馬克思通常是比我更能起早的,今天還是一如往常一樣早早起床,整理床被,穿衣洗漱,在食堂一邊看書一邊等待烹熟食物的味道飄進他的鼻腔,這份獨有的平靜在這怪物橫行、同事聒噪的地牢裏顯得格格不入,我從未見過馬克思嗑藥,哪怕在一萬年的時間中,都未曾有過他沉溺在幻覺中瘋瘋癲癲模樣的記憶,雖然這幾乎無法令人相信,但也的確是發生在眼前的奇跡。

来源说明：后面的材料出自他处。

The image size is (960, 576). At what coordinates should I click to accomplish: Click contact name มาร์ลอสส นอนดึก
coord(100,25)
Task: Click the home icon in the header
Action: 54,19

    我永遠不知道他整天都在思考什麽,也同樣遠無法理解。“活著就是為了改變世界。”這份我幼時的信條早已被我遺忘在痛苦與欺騙的厄海中,深陷過去無法自拔的我,沒有勇氣仰視那太陽的光輝。馬克思身陷如此的混胡之中,他也會痛苦嗎?也會後悔嗎?


    現實已經給出了答案,但我卻無法讀懂它。


    “馬克思職員?”正在馬克思準備享受屬於自己的早餐時間時,培訓部部長——他的頂頭上司hod靜靜地來到了他的身前。當然,hod作為公司的ai部長,雖然與她的同僚們外貌有所區別,但也基本是一個鐵盒子連接著四根機械臂以做四肢的模樣。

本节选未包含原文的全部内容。